Sellers' work has been oriented towards women's writing. Myth and Fairy Tale in Contemporary Women's Fiction (Palgrave, 2001)[8] is an investigation into the ongoing resonance of myth and fairy tale for contemporary women's fiction, drawing on material by Sigmund Freud, Carl Jung, Bruno Bettelheim, Roland Barthes, Jack Zipes and Marina Warner, as well as French feminists Hélène Cixous, Luce Irigaray and Julia Kristeva, to read works by such writers as A. S. Byatt, Angela Carter, Anne Rice, Michèle Roberts, Emma Tennant and Fay Weldon. Sellers has also written on and edited a number of collections concerned with feminist theory and criticism, including A History of Feminist Literary Criticism (with Gill Plain, Cambridge University Press, 2007)[9] and Feminist Criticism: Theory and Practice (Harvester Wheatsheaf, 1991).

Sellers' interest in the writings of Virginia Woolf has led to her involvement in the Cambridge University Press edition of Woolf's writings which received a major Arts and Humanities Research Council Award in 2005 to support post-doctoral researchers. The edition aims for transparency in its mapping of the variants between the first British edition of Woolf's texts and those she subsequently oversaw – in particular the first American publication. It also aims to provide full annotation to Woolf's densely allusive prose. In addition to co-directing the project, Sellers also co-edited Virginia Woolf's The Waves (with Michael Herbert) [10] and co-wrote the 'Introduction' to Jacob's Room with Stuart N. Clarke. With Sue Roe, Sellers co-edited and contributed to The Cambridge Companion to Virginia Woolf (Cambridge University Press, 2000).[11] Sellers edited the second edition of The Cambridge Companion to Virginia Woolf in 2010.[12] Sellers' novel, Vanessa and Virginia, is in part a fictional biography of Virginia Woolf. It has been translated into 16 languages, including Chinese, Japanese and Persian, and was adapted for the stage by Elizabeth Wright and directed by Emma Gersch in 2009. The play premiered in Aix-en-Provence in 2010.

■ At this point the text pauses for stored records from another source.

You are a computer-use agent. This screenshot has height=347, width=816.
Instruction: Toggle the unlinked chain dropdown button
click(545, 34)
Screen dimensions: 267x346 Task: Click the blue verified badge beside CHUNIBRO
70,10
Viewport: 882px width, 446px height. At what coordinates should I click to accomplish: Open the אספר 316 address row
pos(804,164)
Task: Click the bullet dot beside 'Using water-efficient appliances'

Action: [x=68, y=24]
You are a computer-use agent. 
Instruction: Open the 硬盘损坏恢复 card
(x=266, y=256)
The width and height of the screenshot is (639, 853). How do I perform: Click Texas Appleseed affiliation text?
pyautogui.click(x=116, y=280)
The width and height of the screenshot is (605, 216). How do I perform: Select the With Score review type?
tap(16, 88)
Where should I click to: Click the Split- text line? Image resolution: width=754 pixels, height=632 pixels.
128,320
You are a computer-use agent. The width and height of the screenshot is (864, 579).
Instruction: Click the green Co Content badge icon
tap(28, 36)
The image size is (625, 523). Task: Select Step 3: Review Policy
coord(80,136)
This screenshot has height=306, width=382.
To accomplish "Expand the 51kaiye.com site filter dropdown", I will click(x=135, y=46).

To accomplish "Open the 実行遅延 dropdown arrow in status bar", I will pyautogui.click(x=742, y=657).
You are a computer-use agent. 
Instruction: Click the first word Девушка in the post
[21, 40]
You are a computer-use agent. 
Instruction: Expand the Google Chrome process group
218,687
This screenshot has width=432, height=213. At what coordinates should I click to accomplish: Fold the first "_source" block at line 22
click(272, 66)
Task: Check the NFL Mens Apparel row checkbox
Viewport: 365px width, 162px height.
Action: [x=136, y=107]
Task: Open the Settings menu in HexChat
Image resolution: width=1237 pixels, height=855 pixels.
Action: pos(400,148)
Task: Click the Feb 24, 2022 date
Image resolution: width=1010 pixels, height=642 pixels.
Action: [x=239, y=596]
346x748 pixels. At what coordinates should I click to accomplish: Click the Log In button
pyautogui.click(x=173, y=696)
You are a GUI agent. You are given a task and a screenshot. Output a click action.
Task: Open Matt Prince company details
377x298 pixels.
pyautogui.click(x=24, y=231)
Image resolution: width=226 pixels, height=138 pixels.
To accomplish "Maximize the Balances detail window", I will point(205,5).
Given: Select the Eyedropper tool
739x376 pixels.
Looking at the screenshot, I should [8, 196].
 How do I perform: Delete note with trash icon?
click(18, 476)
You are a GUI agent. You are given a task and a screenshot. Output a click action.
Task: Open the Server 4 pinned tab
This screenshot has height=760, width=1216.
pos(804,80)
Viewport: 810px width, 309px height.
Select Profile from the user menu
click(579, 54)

Throughout, Sellers has been particularly interested in the creative process of writing. This is reflected in three collections published by The Women's PressDelighting the Heart: A Notebook by Women Writers (1988), Taking Reality by Surprise (1991), and Instead of Full Stops (1996) – as well as in the translated selections from The Writing Notebooks of Hélène Cixous ( Continuum, 2004).[13] For this latter project, Sellers was awarded a Leverhulme Research Fellowship in 2001–2002, which she held as a Visiting Fellow of Trinity College, Cambridge.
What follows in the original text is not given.